“Fait d’hiver” is a 1988 statue by Jeff Koons featuring a woman lying in snow being nuzzled by a pig.
“Fait d’hiver” is also a 1985 advertisement for the French clothing brand Naf Naf featuring a woman lying in snow being nuzzled by a pig.
There are multiple differences. Mr. Koons’s “Fait d’hiver” is a sculpture, not a black-and-white photograph, for a start. Mr. Koons’s woman also has sunglasses on her forehead, while his pig is wreathed in flowers. The sculpture also features two penguins.
But to Franck Davidovici, the creator of the ad, the resemblance was obvious the moment he saw a picture of Mr.

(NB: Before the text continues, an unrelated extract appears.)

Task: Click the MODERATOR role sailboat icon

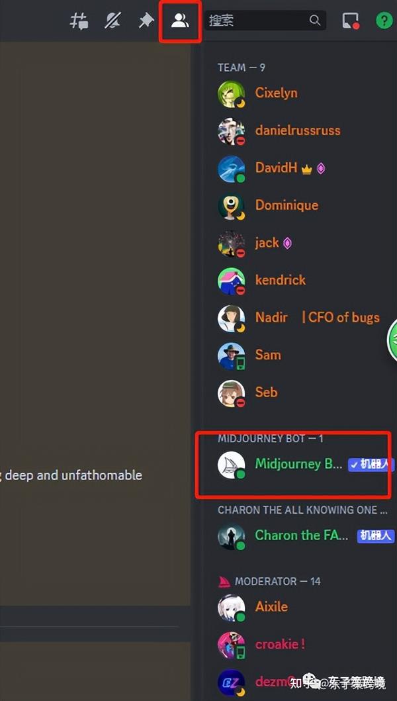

Koons’s “Fait d’hiver” in autumn 2014, in the catalog for a blockbuster Koons retrospective held at the Pompidou Center in Paris.
He sued for copyright infringement in January 2015, and even tried to have the work seized. (He failed; the work had already been removed from the exhibition.)
Now, almost four years later, France’s legal system has agreed that he had a case.
On Thursday, a court in Paris ordered Mr. Koons, his company Jeff Koons L.L.C., the Pompidou Center and a book publisher to jointly pay Mr. Davidovici almost $170,000 for breach of copyright and damages caused. The amount is small compared to the value of Mr. Koons’s “Fait d’hiver,” which the Prada Foundation bought for over $4 million at auction in 2007.
The court dismissed the defendants’ arguments against the claim, which, according to the judgment, included that Mr. Koons should have freedom of artistic expression, that the work should count as a parody and that Mr. Davidovici did not make a complaint for almost 30 years while the artwork was shown worldwide.
The statue has the same “very recognizable staging” as the ad, the judgment says, pointing out that even a lock of hair on the woman’s face is placed in the same position on the left cheek. They also have the same facial expressions.
This is not the first time Mr. Koons has found himself in trouble thanks to works that originally appeared in his landmark 1988 exhibition “Banality,” based on images from advertising and magazines. Shortly after the original show, at the Sonnabend Gallery in New York, he was sued by the photographer Art Rogers, whose image of a couple holding eight German shepherd puppies formed the basis of the sculpture “String of Puppies.” The case was settled for an undisclosed amount.
He also settled two subsequent lawsuits stemming from the show, one with United Feature Syndicate over his use of the character Odie from the “Garfield” comic strip. Last year, a Paris court decided that Mr. Koons had infringed the copyright of another French photographer to make a porcelain sculpture of two naked children holding some flowers.
Photographs of that sculpture, called “Naked,” were also used in the 2014 exhibition at the Pompidou Center; the actual statue did not appear because it was damaged on the way there.
The Gagosian Gallery, which represents Mr. Koons, did not respond to a request for comment. A spokesman for the Pompidou Center said it had no comment as it had only just started reading the judgment.
Mr. Koons has been on the other side of copyright cases, too. In 2010, his lawyers sent cease and desist letters to two businesses making and selling $30 bookends that resembled his famous “Balloon Dog” sculptures — prompting much internet mockery about whether Mr. Koons was claiming the rights to all balloon dogs.
Thursday’s ruling is nowhere near the biggest stir Mr. Koons has caused in Paris recently. For two years, he has been trying to find a home for his sculpture “Bouquet of Tulips,” a monumental gift to the city meant to be a tribute to the victims of the 2015 and 2016 terror attacks.
He has faced complaints that the sculpture, 34 feet high and 27 feet wide, is more product placement than tribute, and seen opposition to potential locations. But in October, he appeared to find a solution. It will be installed next year in the gardens of the Petit Palais, the home of an art museum near the Champs-Élysées.